- Work to be completed:
Write out nothing but the lines from the one containing "Click the 'Media is too big' label" through the last line below, both included, and without the pictures.

- Stored data:
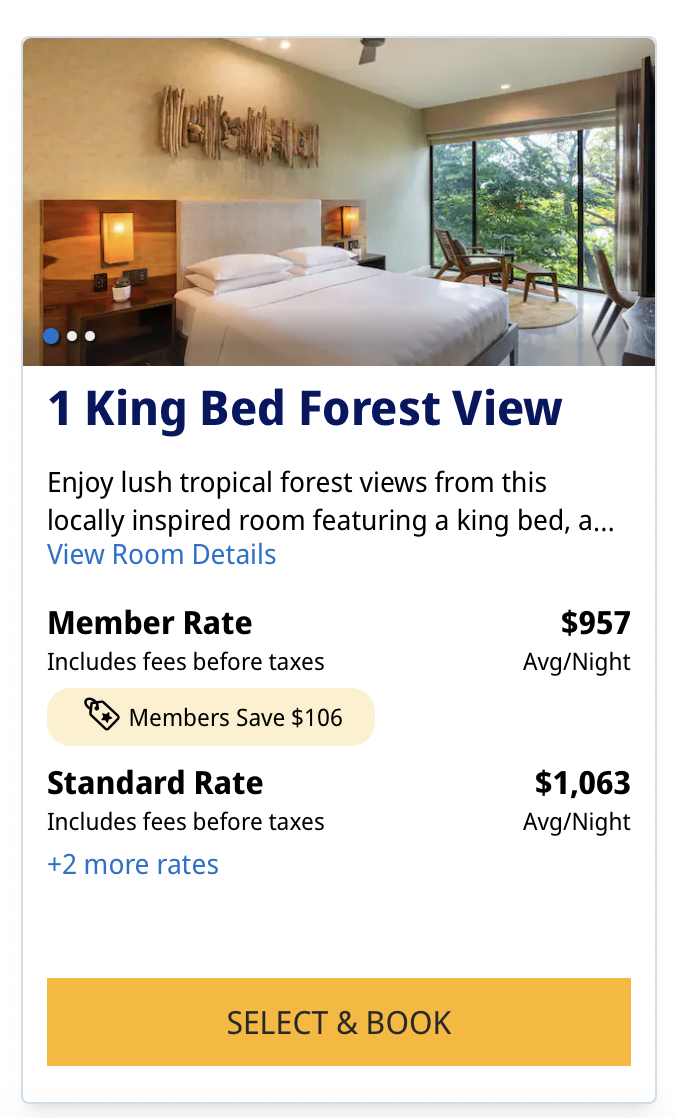
Task: Select the Standard Rate heading
Action: [155, 783]
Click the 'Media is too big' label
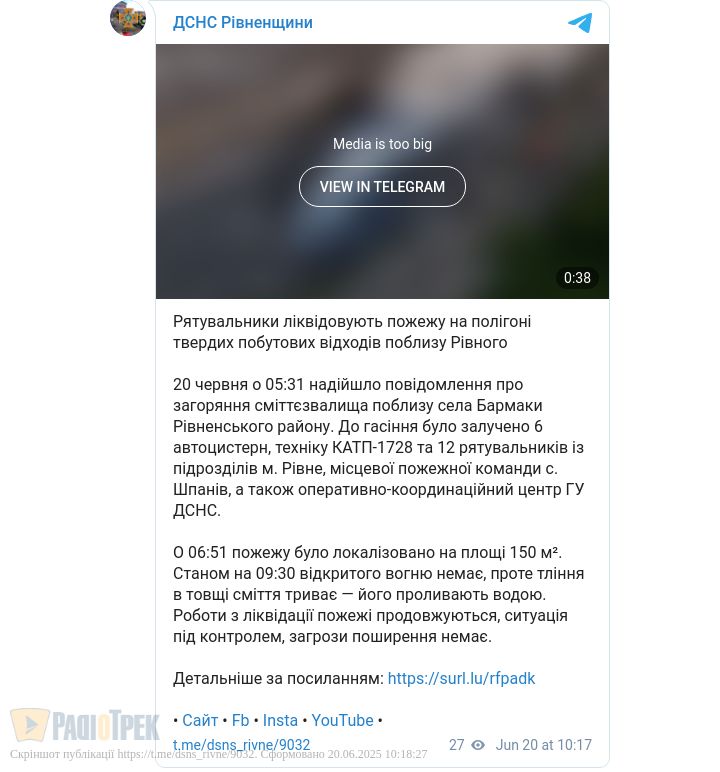The height and width of the screenshot is (772, 720). pos(382,144)
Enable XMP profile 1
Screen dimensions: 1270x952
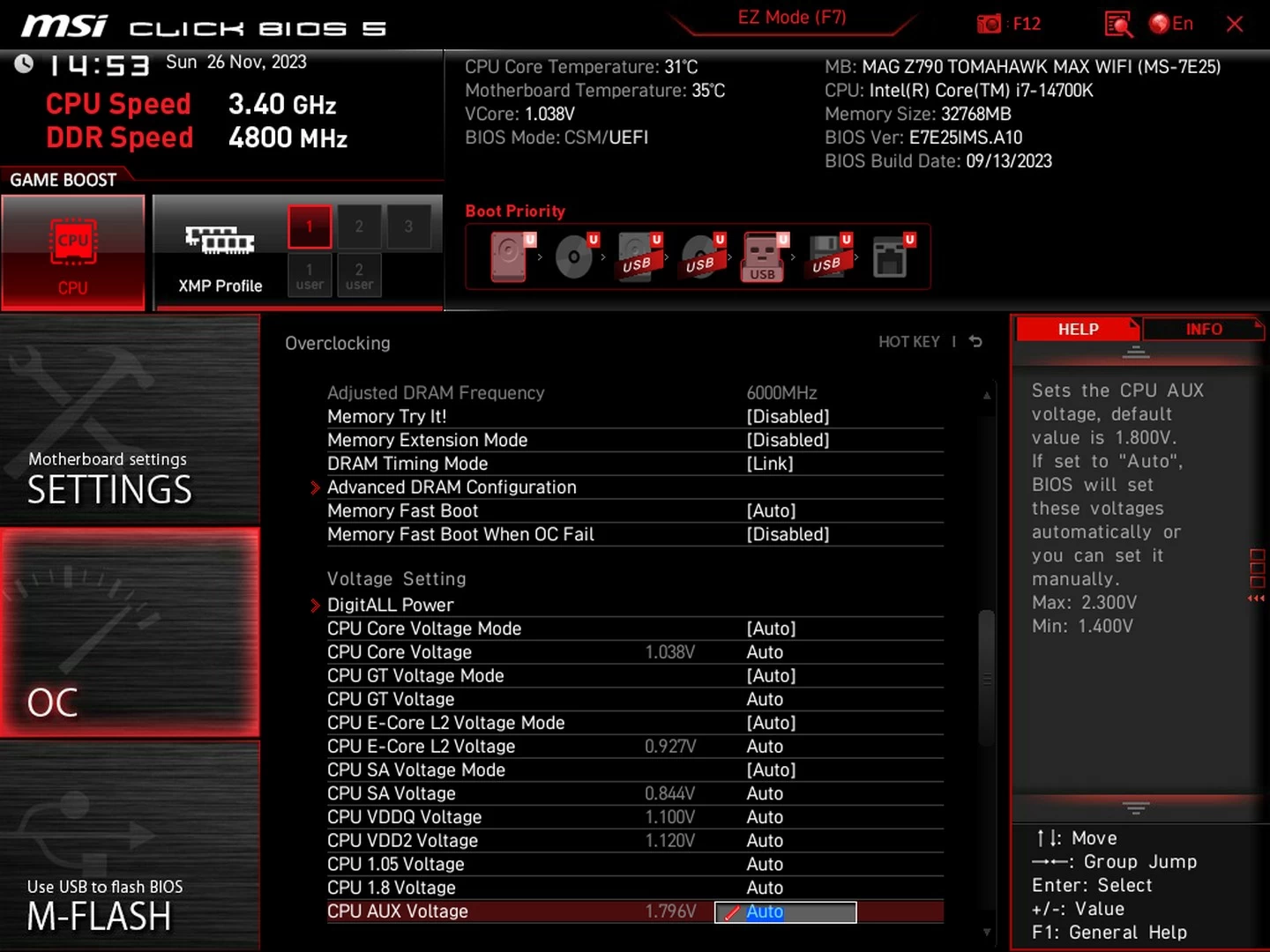tap(310, 227)
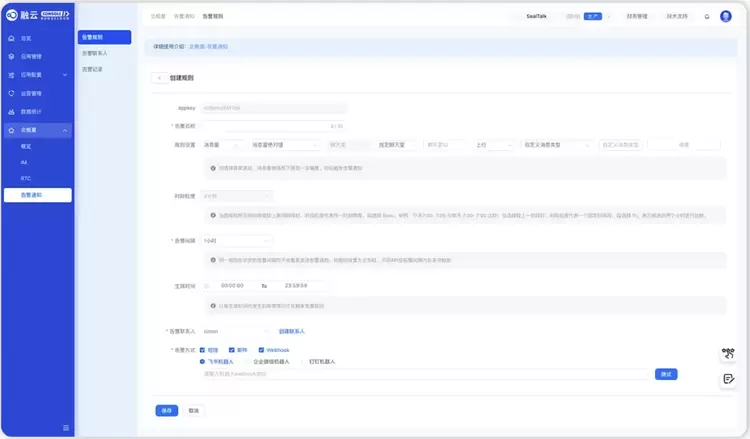Click the 应用管理 cube icon
Screen dimensions: 750x439
(11, 56)
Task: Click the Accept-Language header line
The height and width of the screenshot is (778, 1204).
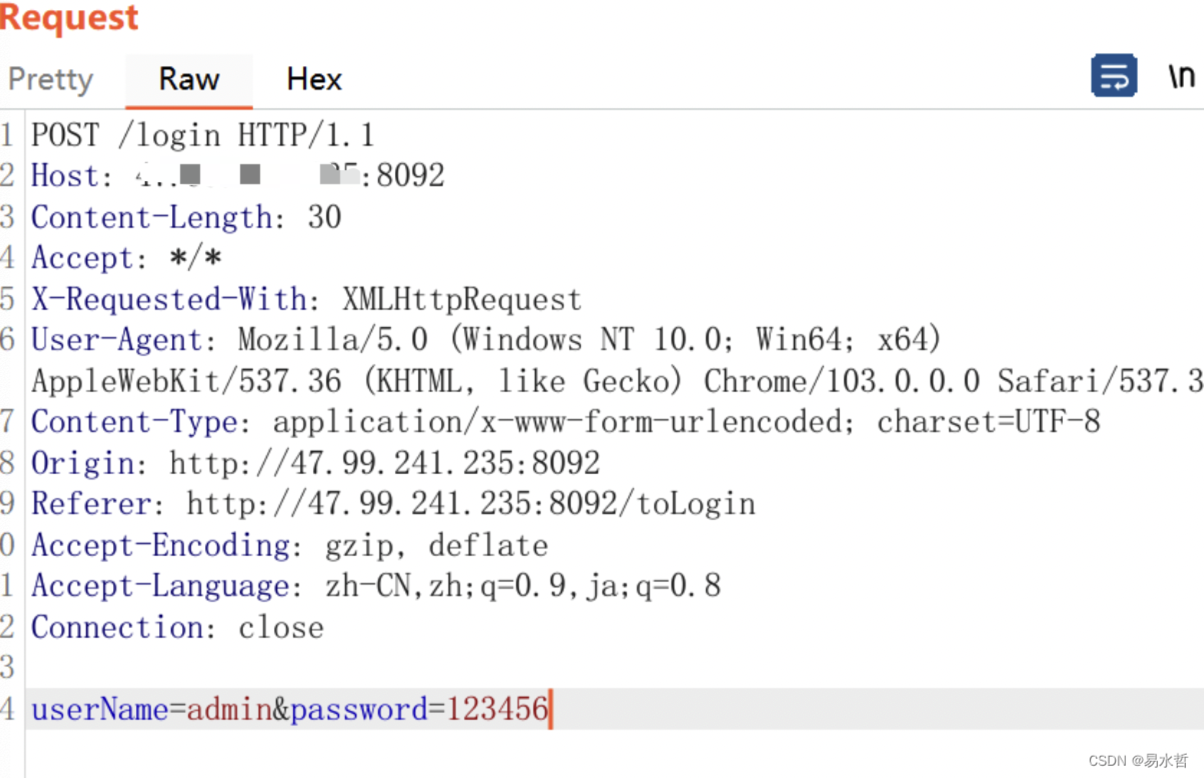Action: pyautogui.click(x=376, y=586)
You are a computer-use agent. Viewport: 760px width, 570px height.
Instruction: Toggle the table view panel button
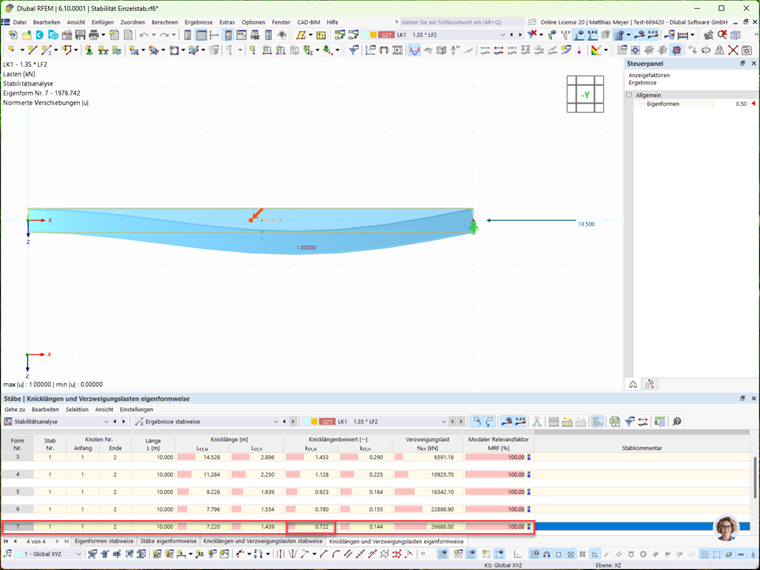201,35

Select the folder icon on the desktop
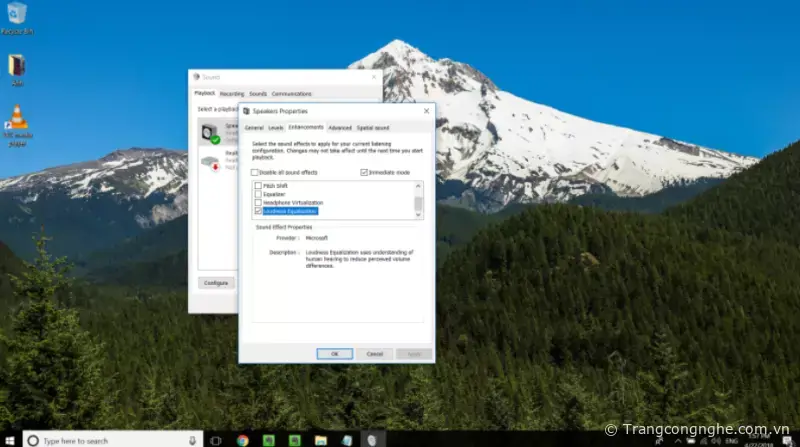click(17, 65)
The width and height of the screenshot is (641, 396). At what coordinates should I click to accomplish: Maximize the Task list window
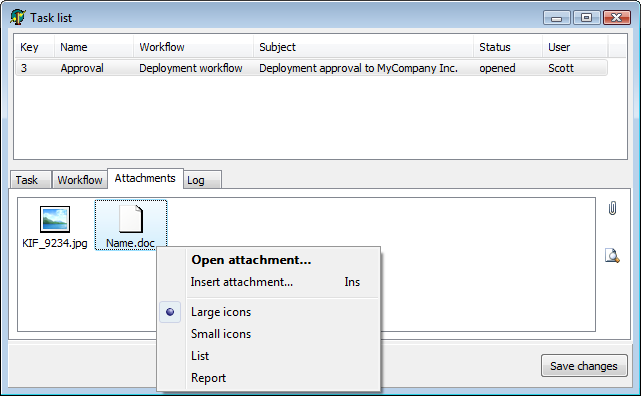click(x=586, y=18)
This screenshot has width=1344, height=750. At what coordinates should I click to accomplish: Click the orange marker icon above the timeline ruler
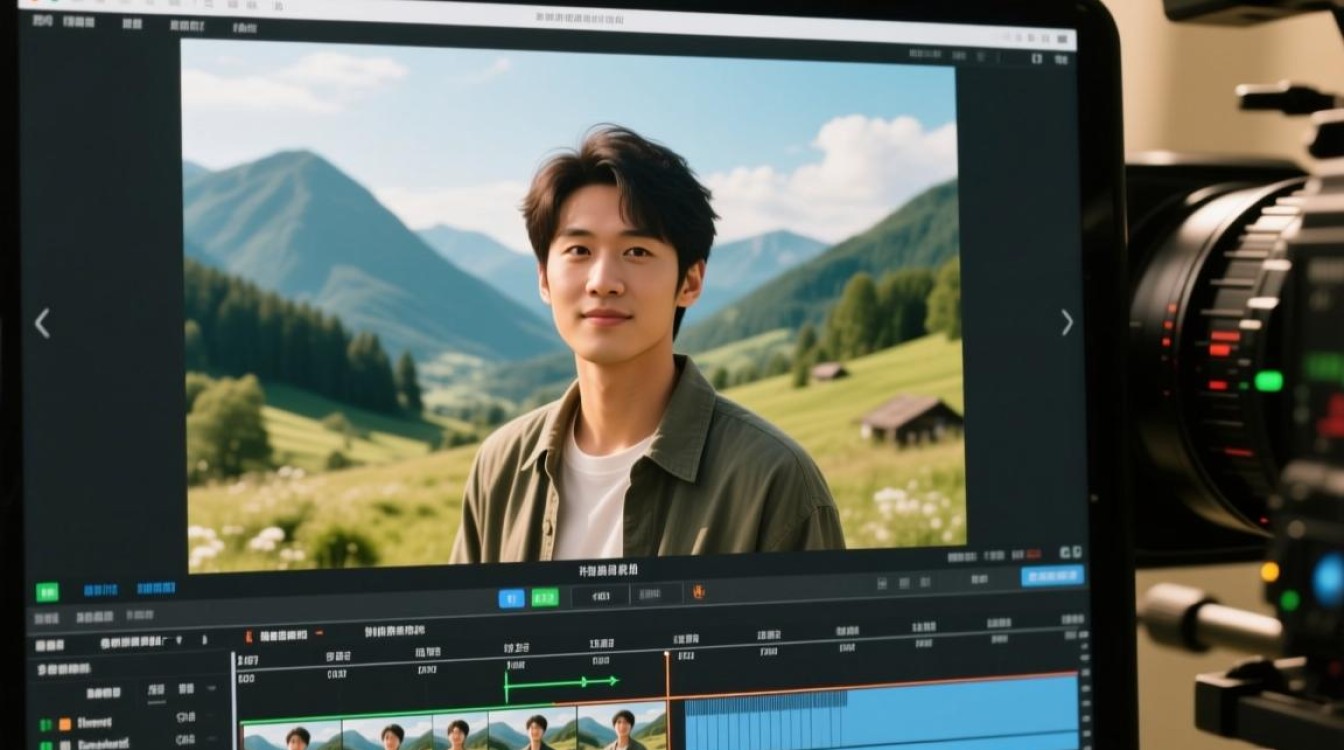248,635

- Written response:
Click the 'Media is too big' label
The height and width of the screenshot is (772, 720). pos(382,144)
Enable XMP profile 1
Screen dimensions: 1270x952
tap(310, 227)
Click the 应用管理 cube icon
Screen dimensions: 750x439
(11, 56)
Task: Click the Accept-Language header line
The height and width of the screenshot is (778, 1204).
Action: pyautogui.click(x=376, y=586)
You are a computer-use agent. Viewport: 760px width, 570px height.
Instruction: Toggle the table view panel button
201,35

Select the folder icon on the desktop
click(17, 65)
The width and height of the screenshot is (641, 396). At what coordinates should I click to accomplish: Maximize the Task list window
click(x=586, y=18)
This screenshot has width=1344, height=750. At what coordinates should I click to accomplish: Click the orange marker icon above the timeline ruler
248,635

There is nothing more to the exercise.